▸ KURZE AUFGABE A
Schreiben Sie aus dem Text über den Experimentalfilm MOVIE KILLERS den Abschnitt von „Ein kreativer Kopf“ bis „die Neubrunnenstraße eingeladen.“ wortgetreu ab.
▸ KURZE AUFGABE B
Übersetzen Sie aus dem Text über den Experimentalfilm MOVIE KILLERS den Satz „Fokussiert hatte ich mich seinerzeit auf die Tierfilmerei.“ ins Englische.

▸ AUSGEWÄHLTER TEXT
MOVIE KILLER(S)

MOVIE KILLERS oder "dauernd Mut du etwas machen, was keinen Anfang und kein Ende hat".

 

Jos Diegel mit einem neuen Experimentalfilm in Kooperation mit dem Mainzer Kunstverein – Walpodenakademie e.V.

am 21.09.2018 zu sehen in der Wiesbadener Gallery RubrechtContemporary

Dinge verändern sich – manchmal dramatisch manchmal schleichend aber dennoch in ihrer Auswirkung deutlich. Jeder kennt das, der einmal eine Küstenregion entlang gelaufen ist und die Macht des Wassers kennengelernt hat. Kurzum - die Naturgewalten schleifen, bohren, spülen und kippen die Welt so, wie es ihnen gefällt.

Auch wir Menschen kennen dies und schätzen es, wenn wir aus unserem täglichen tun heraus neue Werte schaffen und es nicht als Zerstörung verstehen. Aber wird nicht immer etwas benutzt, um es in eine andere Form zu bringen. Wie man diesen Prozess versteht und oder auch erlebt, macht es dann zu einem schöpferischen oder zerstörerischen Akt.

Ich selbst habe mich recht früh in den 80er mit dem Filmemachen beschäftigt. Damals war das noch richtige Handarbeit. Mit 16 Jahren setzte man auf Schmalspur – obwohl man sich als Teenager oft groß vorkam. Die Super 8 Streifen hingen bei mir regelrecht auf Wäscheleinen im Zimmer – immer fest im Blick, wie ich welche Sequenz nun in die richtige dramaturgische Reihenfolge bringe. Fertiggeklebt war dann der Kurzfilm nach einiger Zeit. Fokussiert hatte ich mich seinerzeit auf die Tierfilmerei.

 

Nun -  35 Jahre später – wurde ich wieder mit Filmstreifen konfrontiert – diesmal aber in 35mm Format.

Ein kreativer Kopf – mit Namen Jos Diegel, Filmemacher aus Offenbach – lud uns ein eine experimentelle Filmarbeit umzusetzen. Den Rahmen hierzu setzte der Mainzer Kunstverein- Walpodenakademie e.V. . Übrigens, wer für außergewöhnliche Kunsterlebnisse empfänglich ist, sollte hier öfters vorbeischauen. So hat der Leiter dieser Einrichtung Stefan Brand auch gemeinsam mit Jos Diegel zu einem 35mm Workshop in die Neubrunnenstraße eingeladen.

▸ BEREITGESTELLTE ANGABEN
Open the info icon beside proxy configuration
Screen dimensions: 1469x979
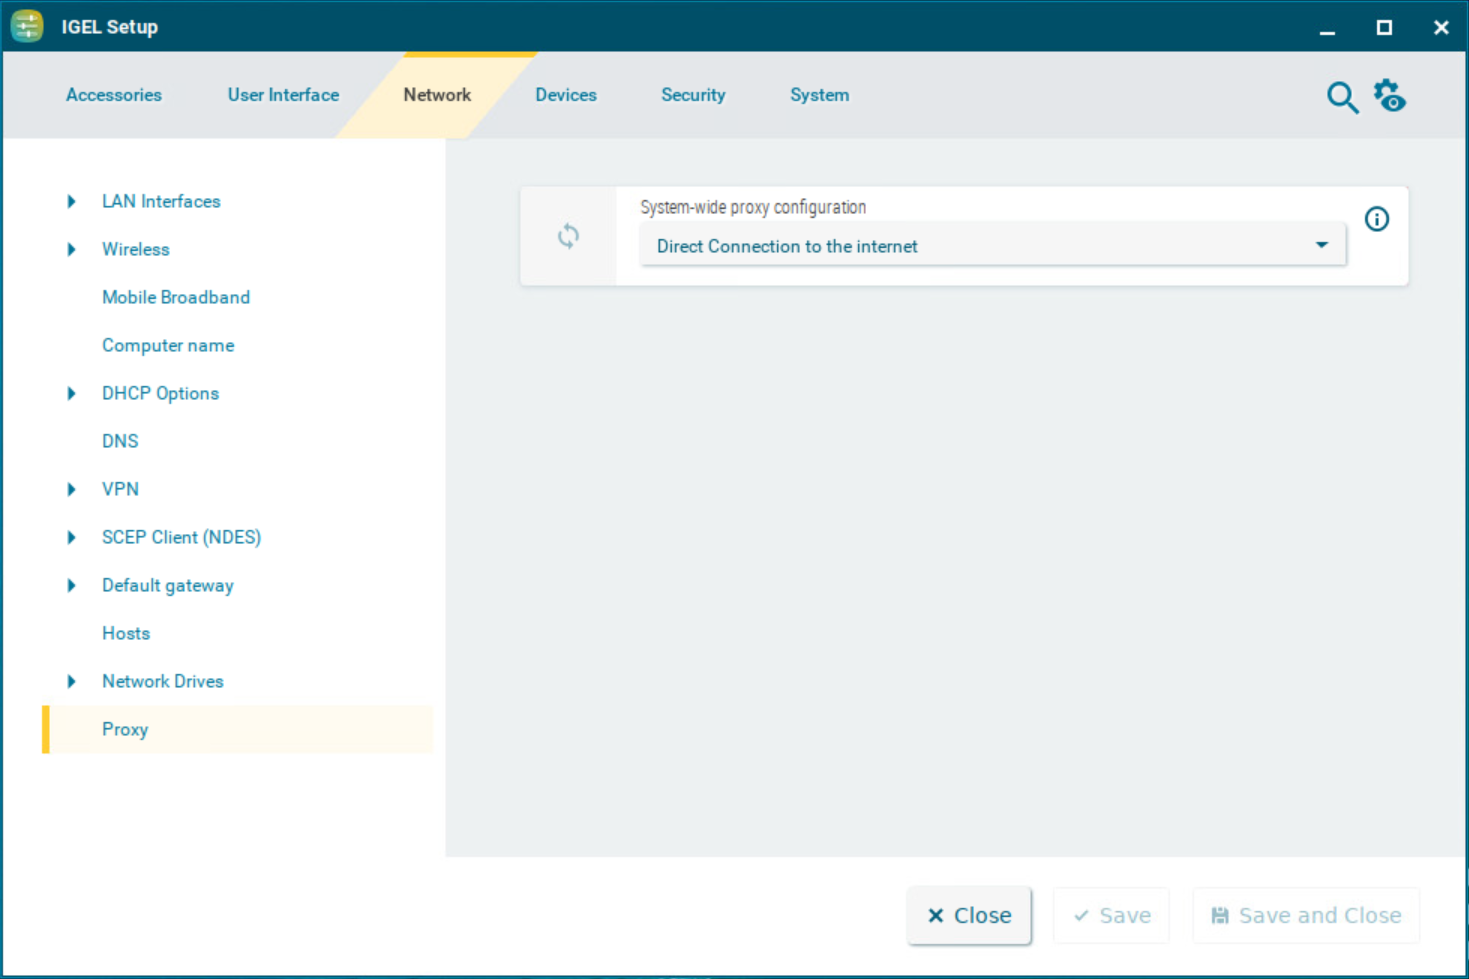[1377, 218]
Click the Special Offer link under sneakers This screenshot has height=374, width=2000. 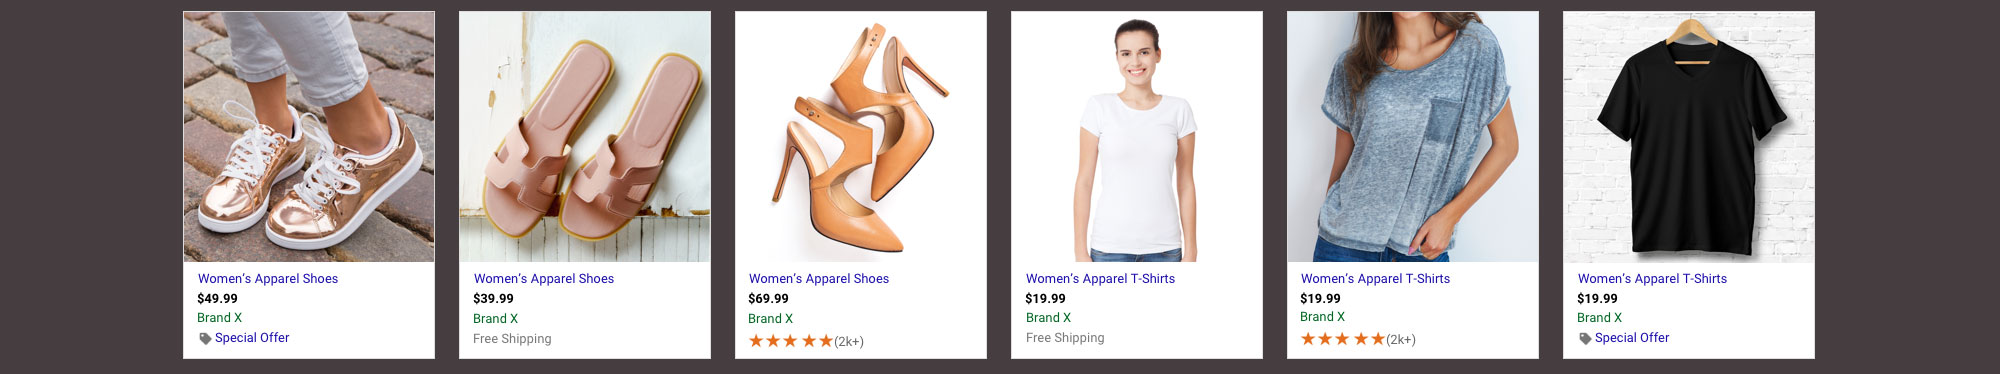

▸ LÖSUNG DER AUFGABE A
Ein kreativer Kopf – mit Namen Jos Diegel, Filmemacher aus Offenbach – lud uns ein eine experimentelle Filmarbeit umzusetzen. Den Rahmen hierzu setzte der Mainzer Kunstverein- Walpodenakademie e.V. . Übrigens, wer für außergewöhnliche Kunsterlebnisse empfänglich ist, sollte hier öfters vorbeischauen. So hat der Leiter dieser Einrichtung Stefan Brand auch gemeinsam mit Jos Diegel zu einem 35mm Workshop in die Neubrunnenstraße eingeladen.

▸ LÖSUNG DER AUFGABE B
At that time, I had focused on wildlife filmmaking.